(RECORDS begins)
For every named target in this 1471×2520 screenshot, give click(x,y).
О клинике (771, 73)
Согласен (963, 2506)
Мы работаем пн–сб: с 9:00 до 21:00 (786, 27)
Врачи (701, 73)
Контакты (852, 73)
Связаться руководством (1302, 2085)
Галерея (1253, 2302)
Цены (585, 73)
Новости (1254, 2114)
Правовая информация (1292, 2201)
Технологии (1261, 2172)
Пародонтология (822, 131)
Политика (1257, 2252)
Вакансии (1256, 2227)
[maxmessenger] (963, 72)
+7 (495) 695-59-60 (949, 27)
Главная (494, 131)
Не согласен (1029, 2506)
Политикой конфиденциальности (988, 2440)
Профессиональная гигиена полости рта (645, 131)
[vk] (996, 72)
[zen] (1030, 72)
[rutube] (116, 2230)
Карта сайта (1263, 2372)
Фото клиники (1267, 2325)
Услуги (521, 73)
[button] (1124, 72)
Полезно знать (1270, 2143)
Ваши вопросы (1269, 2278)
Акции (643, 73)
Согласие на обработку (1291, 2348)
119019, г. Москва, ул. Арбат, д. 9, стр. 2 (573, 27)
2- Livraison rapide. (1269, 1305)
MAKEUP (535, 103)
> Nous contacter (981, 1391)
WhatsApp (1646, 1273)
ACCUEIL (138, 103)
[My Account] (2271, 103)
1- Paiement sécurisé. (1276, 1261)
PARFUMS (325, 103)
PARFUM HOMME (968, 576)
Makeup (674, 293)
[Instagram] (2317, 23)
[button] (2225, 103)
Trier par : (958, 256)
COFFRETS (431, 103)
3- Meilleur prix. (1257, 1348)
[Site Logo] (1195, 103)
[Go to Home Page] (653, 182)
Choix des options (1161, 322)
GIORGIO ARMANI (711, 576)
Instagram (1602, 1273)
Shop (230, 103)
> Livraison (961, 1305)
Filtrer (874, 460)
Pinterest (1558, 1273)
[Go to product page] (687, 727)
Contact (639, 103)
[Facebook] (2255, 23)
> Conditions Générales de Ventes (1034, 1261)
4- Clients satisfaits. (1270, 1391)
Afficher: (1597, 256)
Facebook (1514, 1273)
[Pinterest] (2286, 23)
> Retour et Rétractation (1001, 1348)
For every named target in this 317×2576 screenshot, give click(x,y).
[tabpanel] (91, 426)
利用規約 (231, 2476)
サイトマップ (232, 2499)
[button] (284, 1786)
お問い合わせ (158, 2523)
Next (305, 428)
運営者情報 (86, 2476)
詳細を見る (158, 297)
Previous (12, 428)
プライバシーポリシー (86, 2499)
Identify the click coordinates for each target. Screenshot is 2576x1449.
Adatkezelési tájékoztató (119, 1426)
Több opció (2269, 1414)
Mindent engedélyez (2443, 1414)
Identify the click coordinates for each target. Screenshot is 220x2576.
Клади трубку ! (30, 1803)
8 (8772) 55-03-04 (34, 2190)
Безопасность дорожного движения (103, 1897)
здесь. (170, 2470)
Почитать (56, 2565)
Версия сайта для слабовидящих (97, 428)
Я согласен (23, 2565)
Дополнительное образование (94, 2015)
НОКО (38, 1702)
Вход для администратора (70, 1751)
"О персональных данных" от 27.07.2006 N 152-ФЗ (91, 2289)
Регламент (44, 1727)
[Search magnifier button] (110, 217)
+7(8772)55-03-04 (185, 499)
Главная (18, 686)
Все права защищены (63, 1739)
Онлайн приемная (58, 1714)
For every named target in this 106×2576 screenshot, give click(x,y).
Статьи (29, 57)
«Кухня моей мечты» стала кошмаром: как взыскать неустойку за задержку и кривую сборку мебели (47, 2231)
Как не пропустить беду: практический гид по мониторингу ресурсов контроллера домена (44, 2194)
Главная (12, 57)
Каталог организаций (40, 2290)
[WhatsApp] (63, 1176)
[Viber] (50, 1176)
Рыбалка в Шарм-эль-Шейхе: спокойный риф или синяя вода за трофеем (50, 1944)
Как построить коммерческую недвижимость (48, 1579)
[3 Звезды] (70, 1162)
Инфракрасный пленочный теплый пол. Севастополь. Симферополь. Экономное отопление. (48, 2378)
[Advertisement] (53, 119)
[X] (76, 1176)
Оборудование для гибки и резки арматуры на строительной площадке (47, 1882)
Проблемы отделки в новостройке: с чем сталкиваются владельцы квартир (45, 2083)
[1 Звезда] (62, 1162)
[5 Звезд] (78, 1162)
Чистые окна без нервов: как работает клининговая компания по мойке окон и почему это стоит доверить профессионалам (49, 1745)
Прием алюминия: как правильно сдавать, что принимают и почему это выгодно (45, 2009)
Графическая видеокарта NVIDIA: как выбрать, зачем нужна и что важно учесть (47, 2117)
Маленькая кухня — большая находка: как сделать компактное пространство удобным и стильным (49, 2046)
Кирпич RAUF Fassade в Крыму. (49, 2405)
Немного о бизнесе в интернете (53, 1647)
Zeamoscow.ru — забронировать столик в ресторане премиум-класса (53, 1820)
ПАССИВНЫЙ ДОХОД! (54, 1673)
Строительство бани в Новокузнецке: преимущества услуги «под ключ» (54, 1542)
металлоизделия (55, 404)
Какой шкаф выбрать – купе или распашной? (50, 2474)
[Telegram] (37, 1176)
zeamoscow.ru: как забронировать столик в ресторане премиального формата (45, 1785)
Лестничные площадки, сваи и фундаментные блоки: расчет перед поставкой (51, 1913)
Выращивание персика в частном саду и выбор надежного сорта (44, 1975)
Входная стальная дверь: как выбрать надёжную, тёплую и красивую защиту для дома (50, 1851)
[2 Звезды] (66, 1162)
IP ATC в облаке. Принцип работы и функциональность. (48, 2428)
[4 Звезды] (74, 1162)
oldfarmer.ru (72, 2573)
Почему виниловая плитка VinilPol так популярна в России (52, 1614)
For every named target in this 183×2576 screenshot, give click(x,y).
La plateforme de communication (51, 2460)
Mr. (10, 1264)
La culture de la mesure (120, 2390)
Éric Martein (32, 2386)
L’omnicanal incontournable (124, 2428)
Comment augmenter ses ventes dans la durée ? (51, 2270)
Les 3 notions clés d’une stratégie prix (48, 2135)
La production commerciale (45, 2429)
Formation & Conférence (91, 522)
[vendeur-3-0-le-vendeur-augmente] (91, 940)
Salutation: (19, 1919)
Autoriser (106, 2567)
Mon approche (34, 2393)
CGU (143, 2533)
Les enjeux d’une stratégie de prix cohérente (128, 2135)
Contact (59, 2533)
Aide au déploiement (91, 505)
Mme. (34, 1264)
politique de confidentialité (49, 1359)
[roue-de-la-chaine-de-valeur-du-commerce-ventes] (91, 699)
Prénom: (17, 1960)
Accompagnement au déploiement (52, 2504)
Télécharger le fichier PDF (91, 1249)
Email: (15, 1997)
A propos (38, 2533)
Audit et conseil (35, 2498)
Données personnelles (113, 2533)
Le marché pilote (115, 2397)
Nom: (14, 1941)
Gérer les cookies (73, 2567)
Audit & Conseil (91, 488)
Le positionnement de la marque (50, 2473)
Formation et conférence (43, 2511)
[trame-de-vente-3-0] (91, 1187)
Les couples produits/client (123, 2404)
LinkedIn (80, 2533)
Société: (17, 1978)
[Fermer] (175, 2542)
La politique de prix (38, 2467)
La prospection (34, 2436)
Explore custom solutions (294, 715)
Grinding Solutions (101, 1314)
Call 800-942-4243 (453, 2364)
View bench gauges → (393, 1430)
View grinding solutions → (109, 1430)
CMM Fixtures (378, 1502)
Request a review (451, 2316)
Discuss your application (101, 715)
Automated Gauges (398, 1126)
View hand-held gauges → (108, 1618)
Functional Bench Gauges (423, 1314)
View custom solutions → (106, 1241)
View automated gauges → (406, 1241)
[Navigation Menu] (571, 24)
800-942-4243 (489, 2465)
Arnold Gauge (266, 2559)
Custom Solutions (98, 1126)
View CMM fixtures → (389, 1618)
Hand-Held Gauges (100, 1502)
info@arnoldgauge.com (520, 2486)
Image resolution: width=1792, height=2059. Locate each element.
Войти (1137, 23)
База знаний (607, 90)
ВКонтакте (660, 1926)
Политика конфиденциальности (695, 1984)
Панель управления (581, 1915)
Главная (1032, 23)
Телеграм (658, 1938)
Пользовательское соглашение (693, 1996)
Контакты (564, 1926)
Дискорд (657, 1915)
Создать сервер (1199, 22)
(RECORDS ends)
YOUR ASSIGNMENT: Please copy each line of the entries in which the word "ресторане" shows up.

RESPONSE FOR THIS EXERCISE:
Zeamoscow.ru — забронировать столик в ресторане премиум-класса (53, 1820)
zeamoscow.ru: как забронировать столик в ресторане премиального формата (45, 1785)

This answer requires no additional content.